German botanist and physician (1766–1833)

Kurt Polycarp Joachim Sprengel (3 August 1766 – 15 March 1833) was a German botanist and medical doctor who published an influential multivolume history of medicine, Versuch einer pragmatischen Geschichte der Arzneikunde (1792–99 in four volumes with later editions running to five) and several other medical reference works.

==Biography==
Sprengel was born at Boldekow in Pomerania, and he is considered of German nationality.

His father, a clergyman, provided him with a thorough education of wide scope; as boy he distinguished himself as a linguist, in Latin and Greek, and also Arabic; his uncle, Christian Konrad Sprengel (1750–1816), is remembered for his studies in the fertilization of flowers by insects – a subject in which he reached conclusions many years ahead of his time. Spreng. appeared as an author at the age of fourteen, publishing a small work called Anleitung zur Botanik für Frauenzimmer ("guide to botany for women") in 1780.

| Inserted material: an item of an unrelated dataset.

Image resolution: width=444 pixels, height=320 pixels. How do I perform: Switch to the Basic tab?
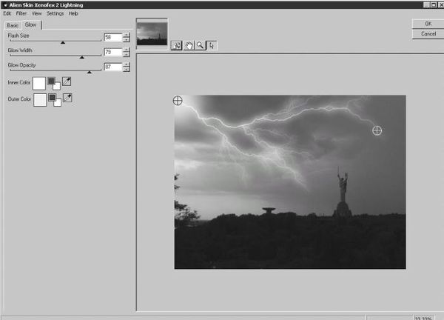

In 1784, he began to study theology and medicine at the university of Halle, but soon relinquished the former. He graduated in medicine in 1787. In 1789, he was appointed extraordinary professor of medicine in his alma mater, and in 1795 was promoted to be ordinary professor. He devoted much of his time to medical work and to investigations into the history of medicine; and he held a foremost rank as an original investigator both in medicine and botany. Among the more important of his many services to the latter science was the part he took in awakening and stimulating microscopic investigation into the anatomy of the tissues of the higher plants, though defective microscopic appliances rendered the conclusions arrived at by himself untrustworthy. He also made many improvements in the details of both the Linnaean and the natural systems of classification. Sprengel's multivolume history of medicine was expanded on by Burkard Eble who produced a second edition.

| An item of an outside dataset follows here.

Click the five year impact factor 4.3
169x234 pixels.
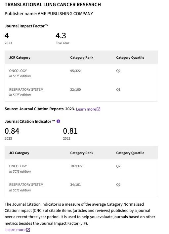click(x=61, y=36)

Sprengel became correspondent of the Royal Institute of the Netherlands in 1809, he was elected a foreign member of the Royal Swedish Academy of Sciences in 1810.

== Selected publications ==

- Curtii Sprengel Historia rei herbariae . Vol.1–2 . Taberna librariae et artium, Amsteldami 1807 – 1808 Digital edition by the University and State Library Düsseldorf
- Sprengel, Kurt Polycarp Joachim (1820). "Neue Entdeckungen im ganzen Umfang der Pflanzenkunde 3 vols."